Thank you and have a great day
 

How cool is that!  Hope you get tons of great waves on it.

Welcome to Swaylocks.  Love the fish, too.  I'm over an hour from the surf, I can relate!

Make sure it can still flex, that's a big factor for an alaia, since they don't have rocker. 

I've never ridden an alaia, I can barely catch waves on a shortboard LOL.

Hah, yeah it is pretty lame being far away from the ocean, especially when you can’t drive. 

Good on you young fella, youve just signed up to have several hundred unofficial uncles from around the globe help you build anything that floats.

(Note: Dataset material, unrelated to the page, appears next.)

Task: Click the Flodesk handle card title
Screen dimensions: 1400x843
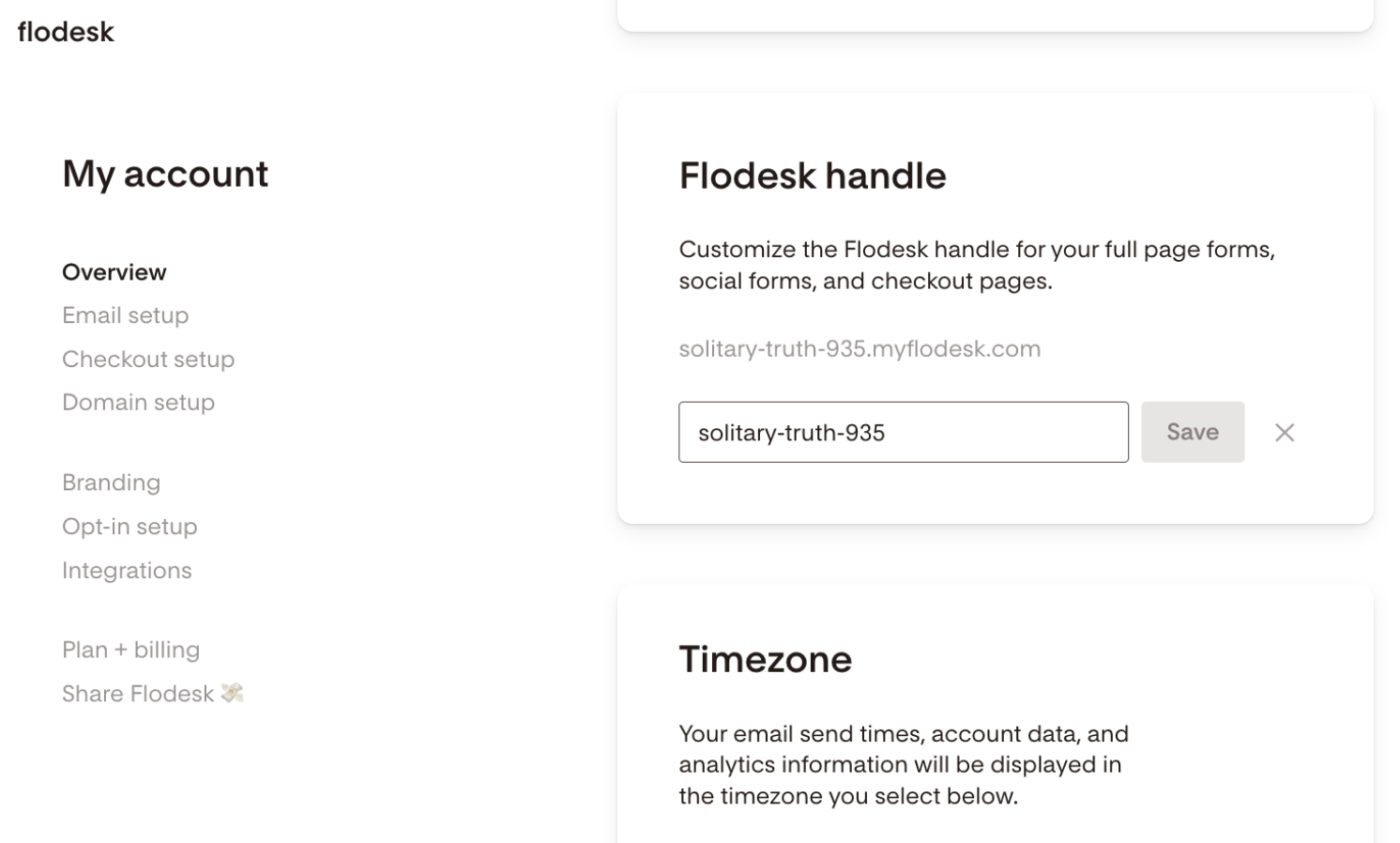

 Ask lots of questions, follow instructions, make mistakes and soon enough you'll be giving advice to the next wave of boardbuilders.

Very nice. Ride report!

Awesome project, nice lines.   

There’s a guy from the UK who posted in the “Show us your wood” thread who has been building wood veneered boards and sealing the exteriors with linseed oil and pine tar instead of fiberglass and resin.  He’s apparently using 1.5 mm (3ply) veneers over foam, not plywood over a frame, but I would think the application could still work for you.  

Other people have been sealing solid and chambered wood boards with marine varnish.    Roy Stewart apparently just does several coats of epoxy without any cloth on his exteriors.    

The reason I find those approaches interesting is because I think that wrapping wood with fiberglass basically adds to the stiffness.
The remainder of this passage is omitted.